◆ **Data to process**
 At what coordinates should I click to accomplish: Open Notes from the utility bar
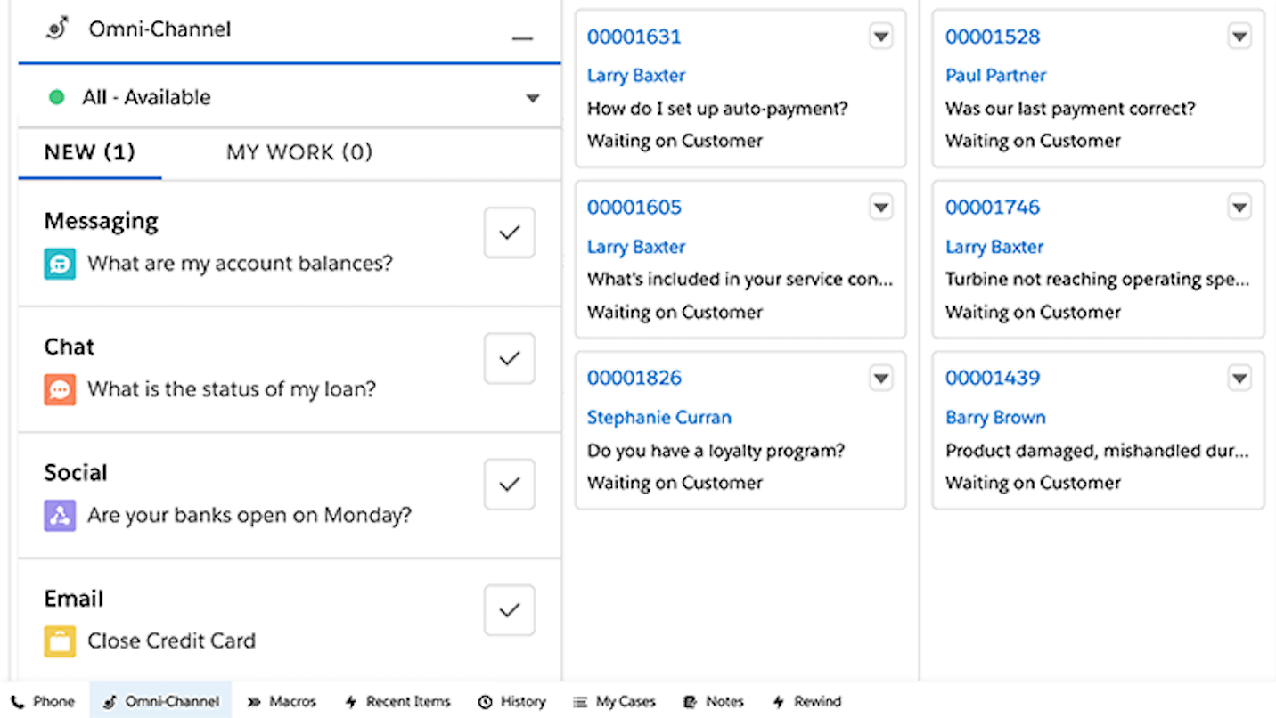pyautogui.click(x=714, y=701)
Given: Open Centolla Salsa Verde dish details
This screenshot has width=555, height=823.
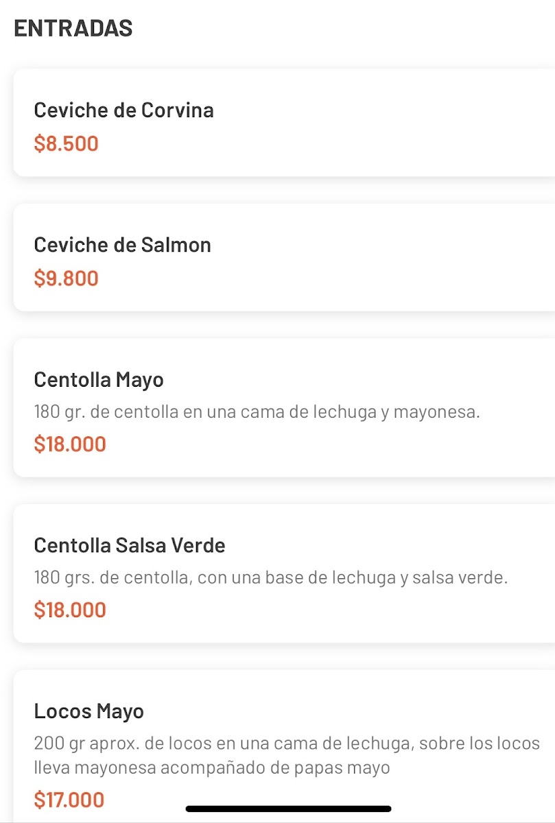Looking at the screenshot, I should click(x=284, y=574).
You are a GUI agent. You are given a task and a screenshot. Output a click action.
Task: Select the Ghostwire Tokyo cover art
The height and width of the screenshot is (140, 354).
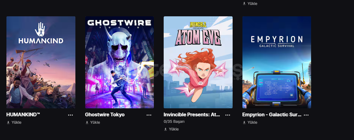pos(120,62)
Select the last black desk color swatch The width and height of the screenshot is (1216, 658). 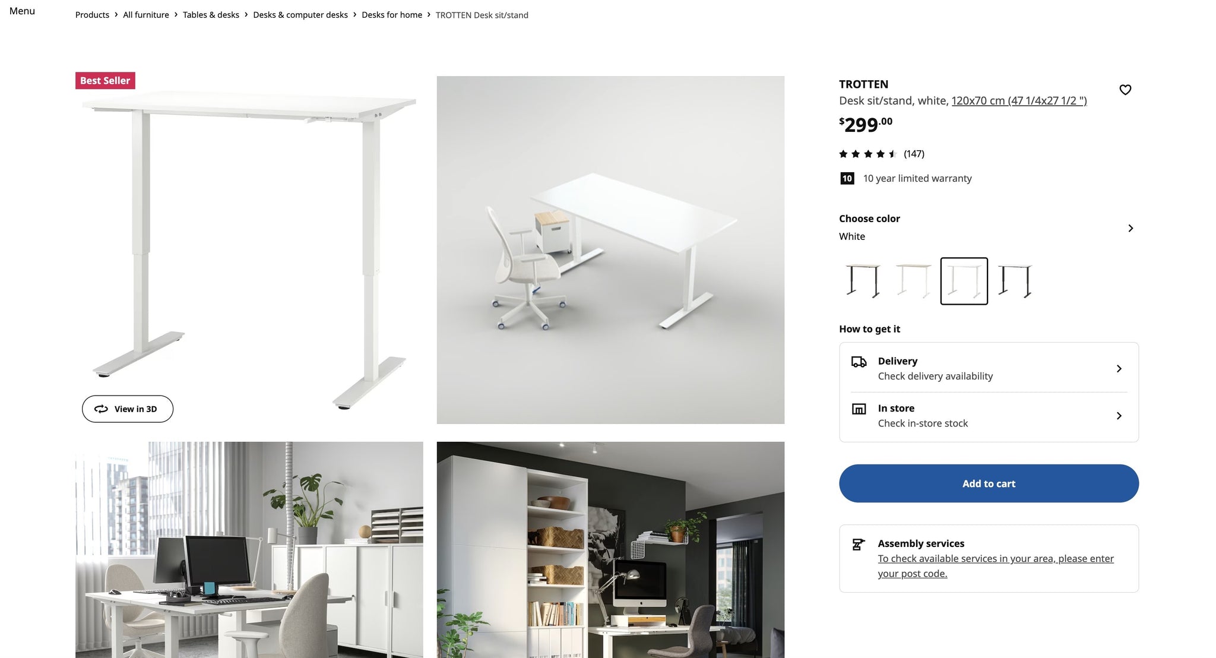click(1015, 281)
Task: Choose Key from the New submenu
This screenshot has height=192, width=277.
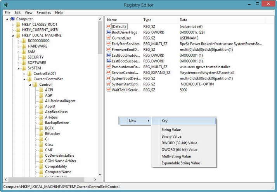Action: point(164,121)
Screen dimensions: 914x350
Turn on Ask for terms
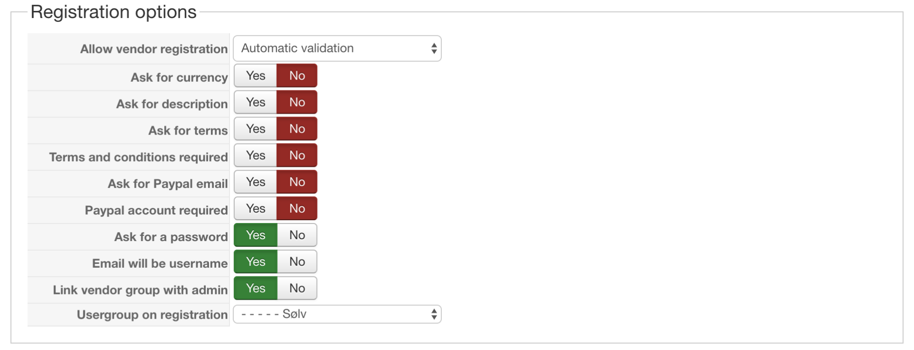pos(256,129)
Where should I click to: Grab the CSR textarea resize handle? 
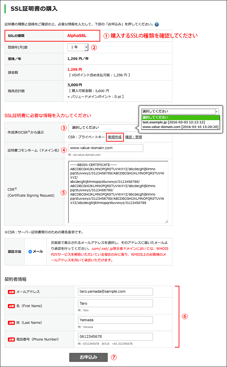click(166, 221)
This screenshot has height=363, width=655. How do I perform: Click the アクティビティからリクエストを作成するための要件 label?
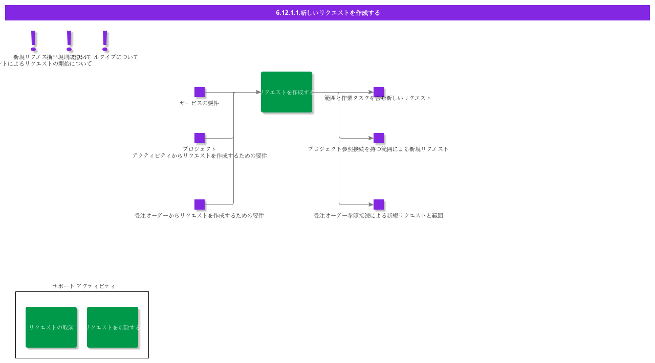[x=200, y=156]
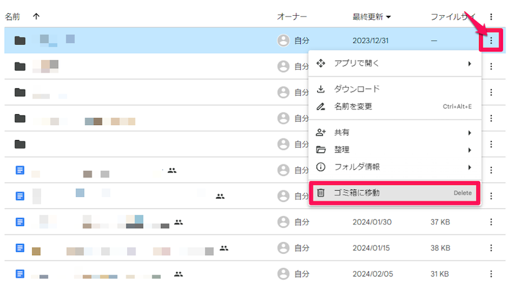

◆ **Exercise goal**
Starting where a line contains "Turn on Ask for terms" and finishing at the last line above, set down every line exactly as it reads, with no pictures.

◆ **Written reply**
Turn on Ask for terms
pos(256,129)
Where should I click to: Grab the CSR textarea resize handle? 
click(166, 221)
This screenshot has height=363, width=655. How do I perform: Click the アクティビティからリクエストを作成するための要件 label?
[x=200, y=156]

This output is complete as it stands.